With the gobs of cash he made after the explosive box office of “Star Wars,” released four years after “Graffiti,’’ the control freak bought back his control. He invested in his empire, building up his indie film company, Lucasfilm, and later a secluded campus called Skywalker Ranch. He founded industry-changing tech and film production companies, including special-effects wizards Industrial Light & Magic, the high-end sound system THX, and even the animation studio Pixar (later sold in 1985 “at a fire sale price” to Apple co-founder Steve Jobs). With Spielberg, he co-spawned his next-most famous franchise, Indiana Jones. And he financed the much-derided second “Star Wars’’ prequel trilogy himself.

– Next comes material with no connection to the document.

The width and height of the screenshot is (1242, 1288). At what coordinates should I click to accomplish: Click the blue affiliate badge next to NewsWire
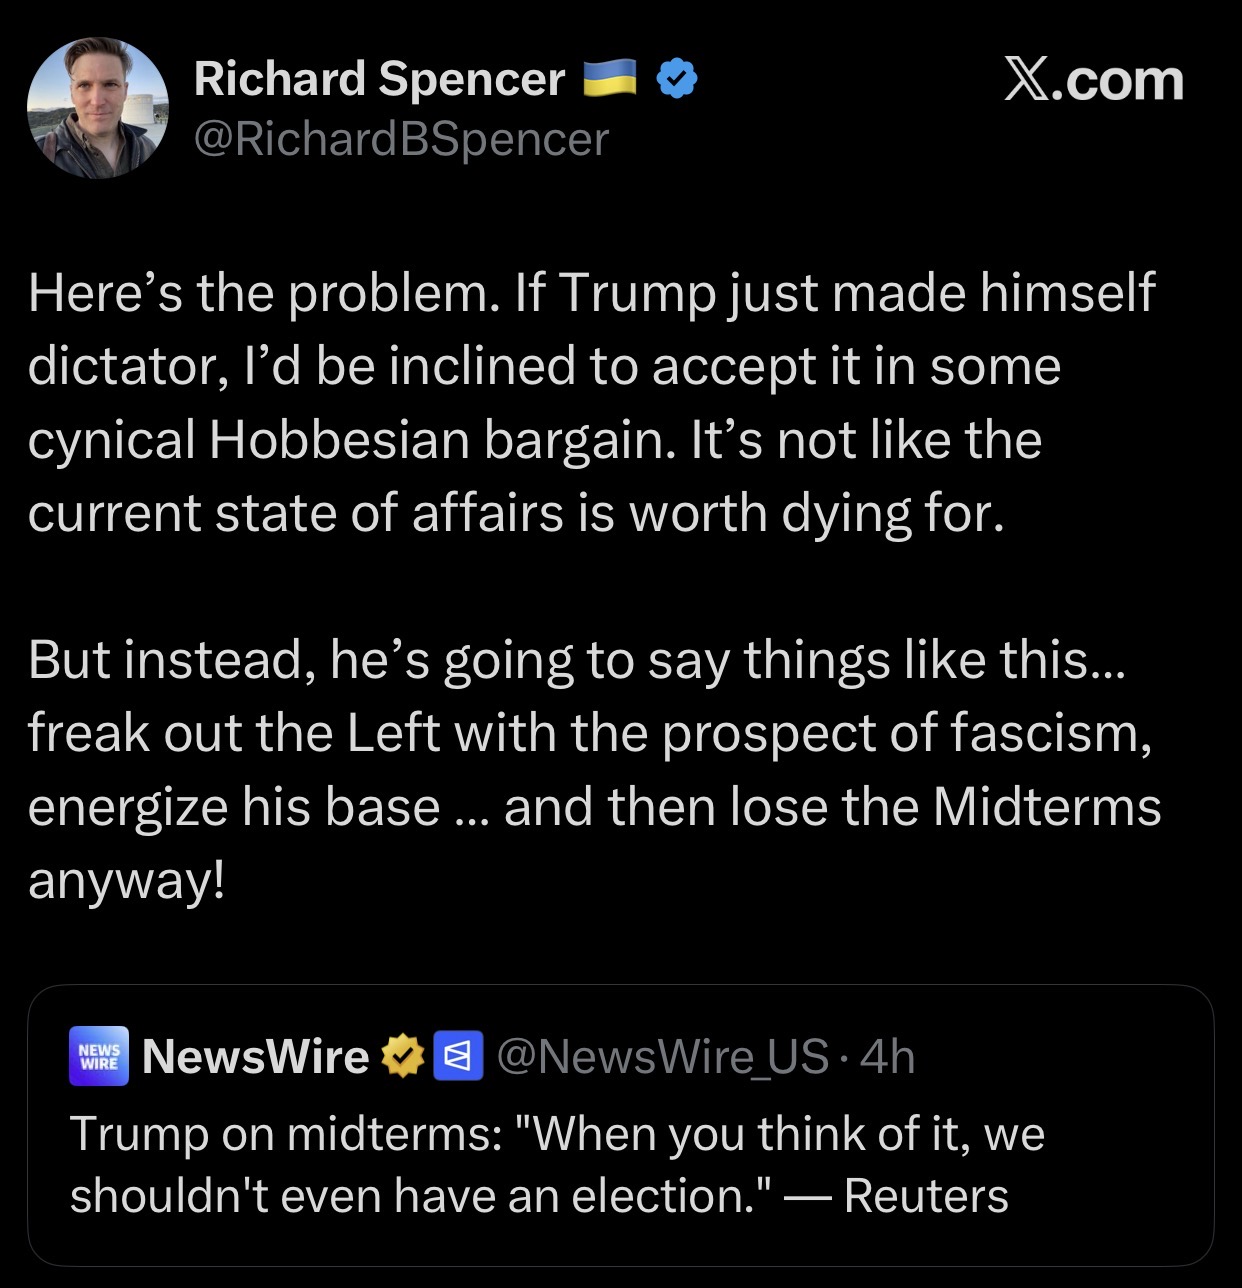tap(458, 1056)
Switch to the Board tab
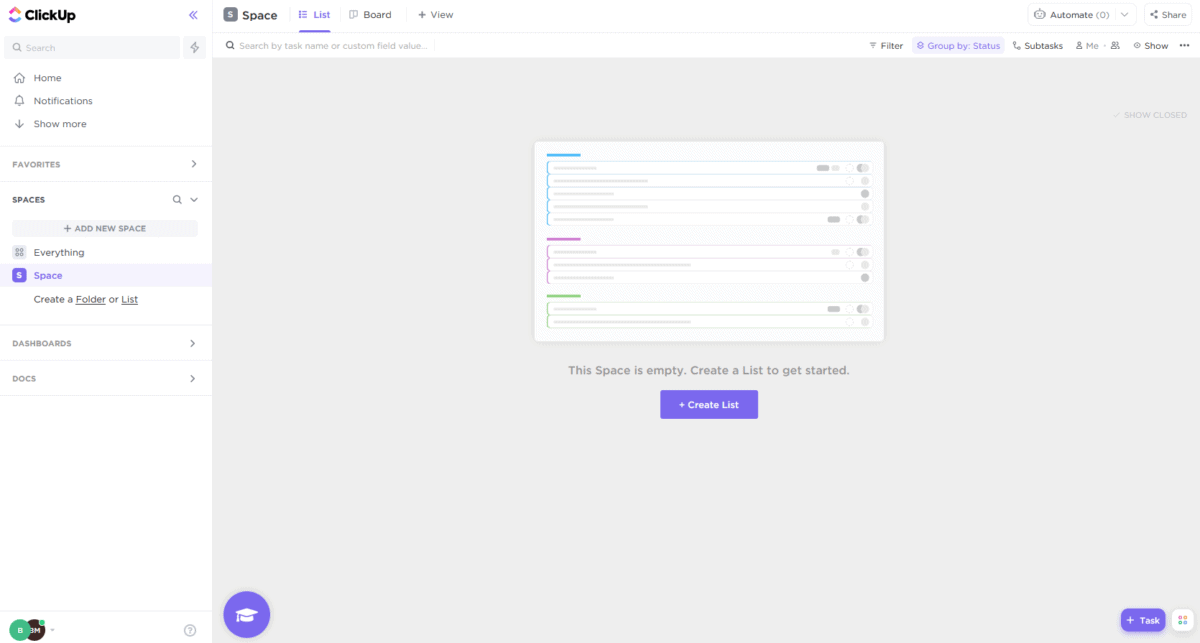 370,14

Some of the most fascinating parts of the book involve the behind-the-scenes tidbits. There’s Lucas’s first marriage to editor Marcia Lucas, largely credited with salvaging “Star Wars” in the editing room, his years of single fatherhood to three adopted children, and his second marriage to Mellody Hobson, a much younger, successful money manager. We see early “Star Wars” casting deliberations (Christopher Walken as Han Solo?) and test screenings with Spielberg (who loved it) and Brian De Palma (“What’s all the Force [expletive]?”). Lucas came of age as a director with Martin Scorsese, Francis Ford Coppola, Terrence Malick, and other filmmakers who tried with varying degrees of success to upturn the Hollywood major-studio system. Coppola’s indie film empire fell far short of rivaling that of Lucas.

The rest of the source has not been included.